→ **Exercise brief**: Rewrite the lines from the start of the stored records through the line containing "pyautogui.click(x=122, y=500)", changing "GUI agent" to "screen assistant" and leaving everything else the same.

[Stored records]
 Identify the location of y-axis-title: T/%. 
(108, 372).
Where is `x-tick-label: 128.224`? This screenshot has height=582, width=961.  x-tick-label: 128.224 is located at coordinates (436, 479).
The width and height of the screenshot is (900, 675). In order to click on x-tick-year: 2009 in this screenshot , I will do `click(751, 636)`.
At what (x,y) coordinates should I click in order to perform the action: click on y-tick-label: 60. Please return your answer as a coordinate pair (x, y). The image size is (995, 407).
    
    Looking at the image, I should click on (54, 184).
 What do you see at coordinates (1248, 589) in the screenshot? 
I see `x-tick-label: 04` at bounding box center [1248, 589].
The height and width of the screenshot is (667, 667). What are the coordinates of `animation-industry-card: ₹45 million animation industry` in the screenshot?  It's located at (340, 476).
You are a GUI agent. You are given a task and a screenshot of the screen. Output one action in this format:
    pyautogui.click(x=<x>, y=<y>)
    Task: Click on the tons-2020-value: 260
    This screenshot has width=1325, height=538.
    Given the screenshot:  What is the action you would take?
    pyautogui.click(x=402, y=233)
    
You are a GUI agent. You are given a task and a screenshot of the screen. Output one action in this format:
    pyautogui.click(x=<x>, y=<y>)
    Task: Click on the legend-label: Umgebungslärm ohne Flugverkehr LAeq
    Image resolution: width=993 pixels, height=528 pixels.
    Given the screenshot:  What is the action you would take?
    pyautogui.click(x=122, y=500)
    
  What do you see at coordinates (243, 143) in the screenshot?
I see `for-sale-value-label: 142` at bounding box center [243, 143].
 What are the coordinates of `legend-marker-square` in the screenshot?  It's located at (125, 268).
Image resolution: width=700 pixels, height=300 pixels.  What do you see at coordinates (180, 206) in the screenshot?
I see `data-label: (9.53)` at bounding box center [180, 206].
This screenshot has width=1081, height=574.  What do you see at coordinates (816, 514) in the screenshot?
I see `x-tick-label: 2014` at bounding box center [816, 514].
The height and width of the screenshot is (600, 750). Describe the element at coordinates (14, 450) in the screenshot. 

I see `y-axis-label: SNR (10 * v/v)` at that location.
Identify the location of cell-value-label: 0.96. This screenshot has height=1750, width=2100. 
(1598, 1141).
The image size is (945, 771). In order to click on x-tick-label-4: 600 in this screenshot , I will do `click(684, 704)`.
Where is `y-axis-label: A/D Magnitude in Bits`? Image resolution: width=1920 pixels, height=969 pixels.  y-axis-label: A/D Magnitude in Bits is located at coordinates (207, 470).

→ **Written response**:
 Identify the location of y-axis-title: T/%. 
(108, 372).
Where is `x-tick-label: 128.224`? This screenshot has height=582, width=961.  x-tick-label: 128.224 is located at coordinates (436, 479).
The width and height of the screenshot is (900, 675). In order to click on x-tick-year: 2009 in this screenshot , I will do `click(751, 636)`.
At what (x,y) coordinates should I click in order to perform the action: click on y-tick-label: 60. Please return your answer as a coordinate pair (x, y). The image size is (995, 407).
    
    Looking at the image, I should click on (54, 184).
 What do you see at coordinates (1248, 589) in the screenshot? 
I see `x-tick-label: 04` at bounding box center [1248, 589].
The height and width of the screenshot is (667, 667). What are the coordinates of `animation-industry-card: ₹45 million animation industry` in the screenshot?  It's located at (340, 476).
You are a screen assistant. You are given a task and a screenshot of the screen. Output one action in this format:
    pyautogui.click(x=<x>, y=<y>)
    Task: Click on the tons-2020-value: 260
    This screenshot has width=1325, height=538.
    Given the screenshot:  What is the action you would take?
    pyautogui.click(x=402, y=233)
    
You are a screen assistant. You are given a task and a screenshot of the screen. Output one action in this format:
    pyautogui.click(x=<x>, y=<y>)
    Task: Click on the legend-label: Umgebungslärm ohne Flugverkehr LAeq
    Image resolution: width=993 pixels, height=528 pixels.
    Given the screenshot:  What is the action you would take?
    pyautogui.click(x=122, y=500)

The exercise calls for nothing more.